CIRCLEVILLE — According to rankings by U.S. News and World Report, Pickaway County high schools are better than average when compared with other school districts.
Among the local school districts, Circleville High School ranked the highest at 5,053 nationally and 191 in Ohio; Logan Elm High School ranked 5,442 nationally and 209 in the state; Westfall High School ranked 9,237 nationally and 354 in Ohio and Teays Valley High School ranked 10,451 nationally and 404th best in Ohio. There are 916 public high schools in Ohio and 17,245 in the United States.
The scores put Circleville in the top 20 percent in Ohio and in the 71st percentile nationally.

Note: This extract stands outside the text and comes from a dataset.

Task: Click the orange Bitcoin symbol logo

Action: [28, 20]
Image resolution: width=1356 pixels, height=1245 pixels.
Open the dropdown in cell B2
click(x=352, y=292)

Logan Elm is in the top 23 percent in Ohio and is in the 68th percentile nationally.
The schools were ranked on a weighted scale of college readiness, college curriculum breadth, reading and math proficiency, reading and math performance, underserved student performance and graduation rates.
Circleville scored in the top 2,000 nationally for math and reading performance rank, which gave a boost to its ranking.

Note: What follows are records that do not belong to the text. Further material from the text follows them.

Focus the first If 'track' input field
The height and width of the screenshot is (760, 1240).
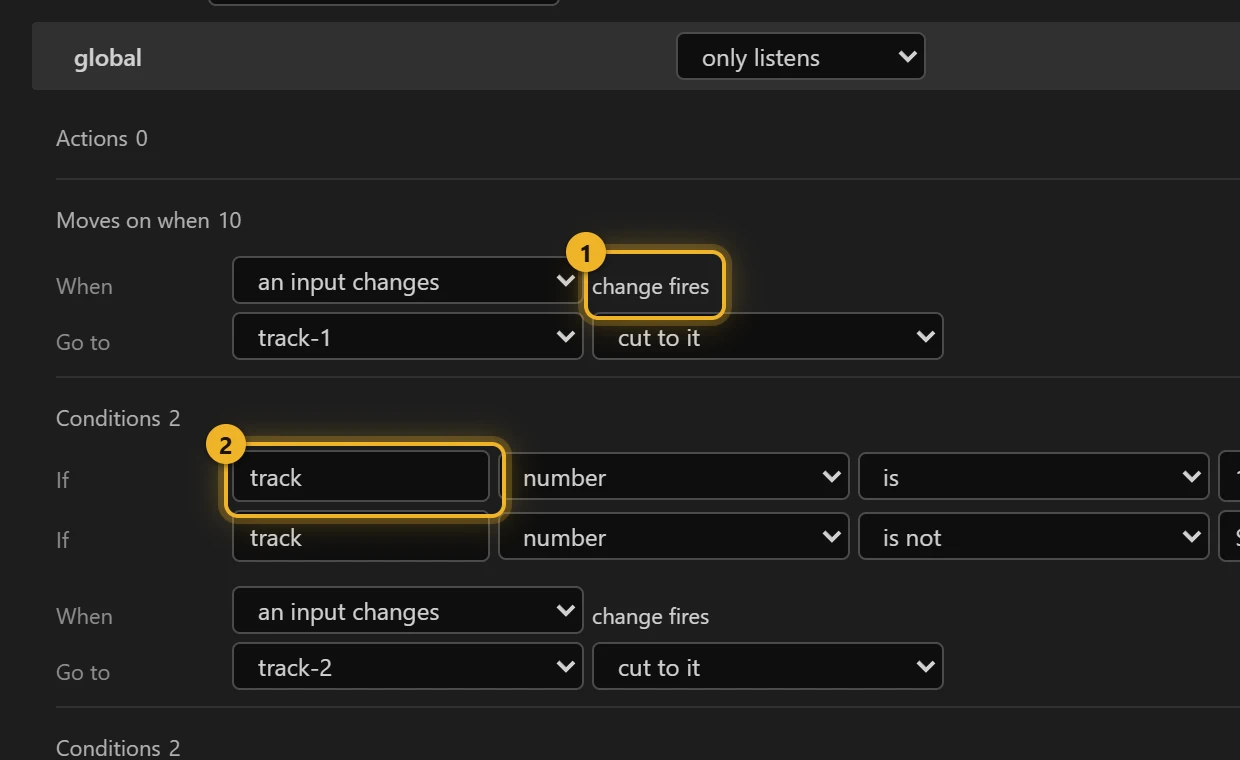[x=361, y=478]
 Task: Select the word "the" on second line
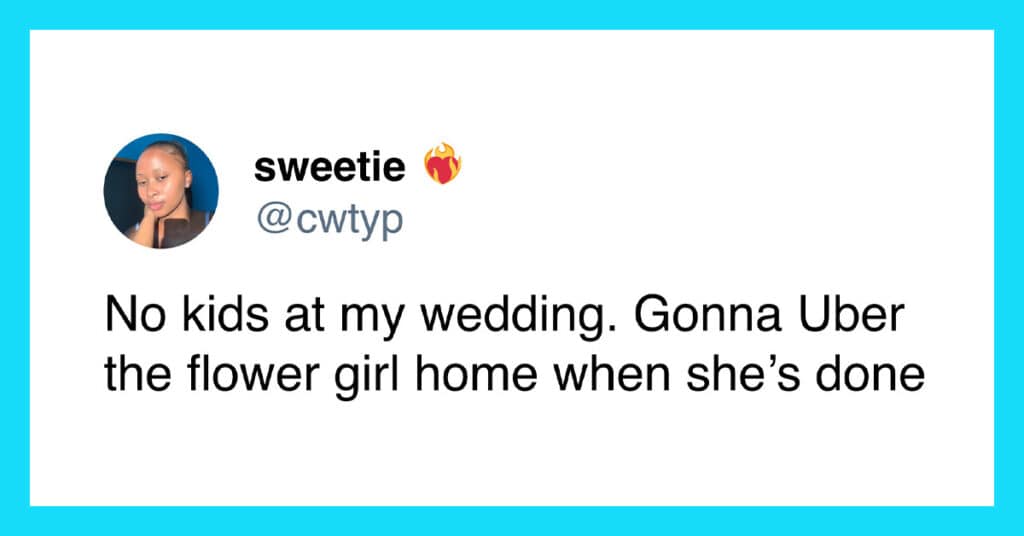(138, 374)
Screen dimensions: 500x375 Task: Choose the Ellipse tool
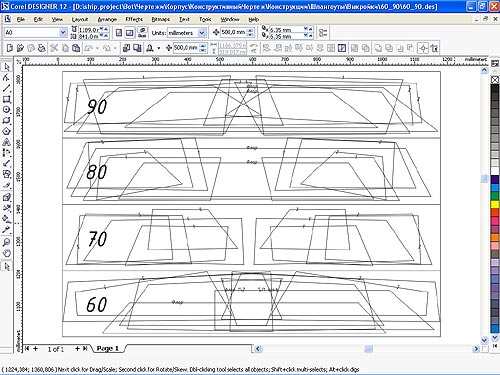coord(6,110)
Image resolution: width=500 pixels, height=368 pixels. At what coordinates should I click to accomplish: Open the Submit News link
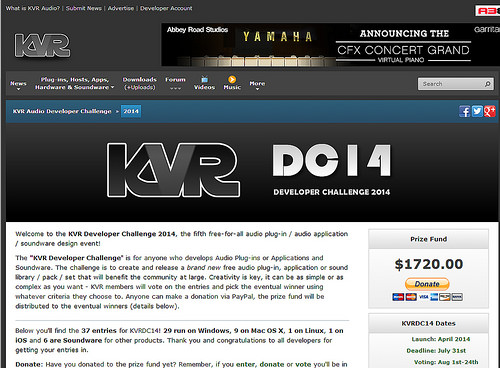coord(84,8)
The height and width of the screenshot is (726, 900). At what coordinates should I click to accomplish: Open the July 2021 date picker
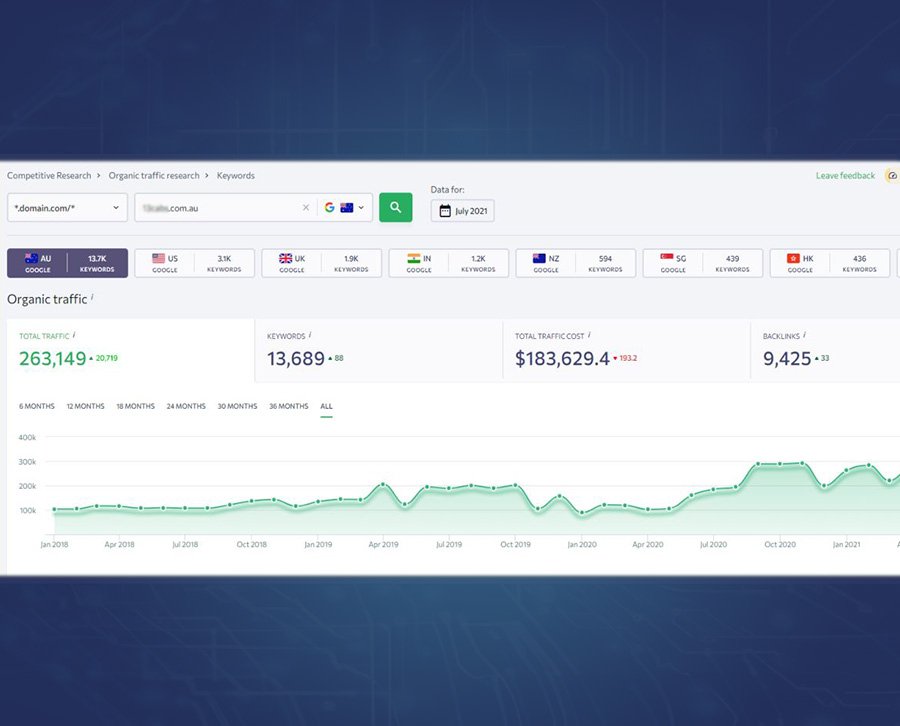[463, 211]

Jonathan Davis, superintendent of Circleville City Schools, called the rankings another validation of the effort put forth by students and teachers.
“It is a credit to the hard work of the staff and the students, as this work begins in preschool at Circleville Elementary and continues on through that moment where I’m blessed to hand them their diploma, sending them off to college, a career, or the military,” he said.

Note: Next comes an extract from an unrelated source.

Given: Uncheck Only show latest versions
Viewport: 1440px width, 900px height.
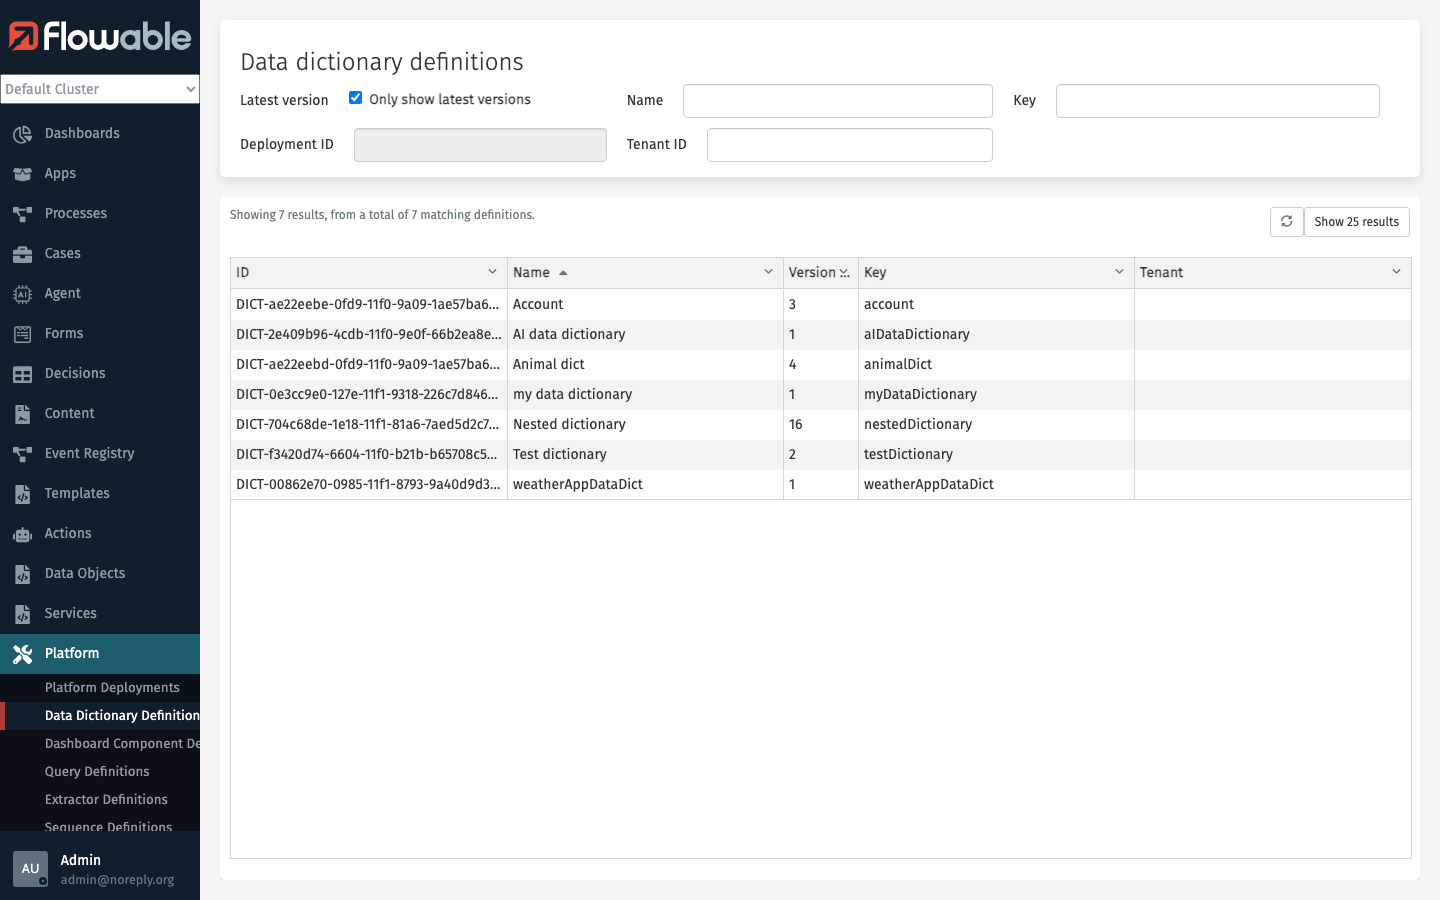Looking at the screenshot, I should click(355, 97).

Davis said having different ways of viewing a school’s progress other than the state report cards, which have received criticism for not painting a whole picture of a school district’s efforts, is a good thing.
“The US News release says a great high school educates all students from different social and economic backgrounds, exposing them to challenging coursework on the path to graduation, and we truly believe our students are the best of the best,” Davis said. “In an era where legislators and pundits alike, judge districts based on a one day state assessment it is nice to see schools evaluated with a more thorough formula and scoring methodology.”
Evan Debo, communications director for the district, touted the programs and atmosphere of the high school.
“Our CHS Principal [Chris] Thornsley and his staff really pride themselves in crafting opportunity for students that correspond to where their interests and passion lie. From drone teams and 36 college credit plus courses to an award winning art and robotics, program Circleville City Schools really has a college campus feel to our culture here in terms of opportunities for students.”
Julie DeLisio, communications director for Teays Valley said the district doesn’t use it as a defining measure for their success since it’s “one small snapshot of our district.”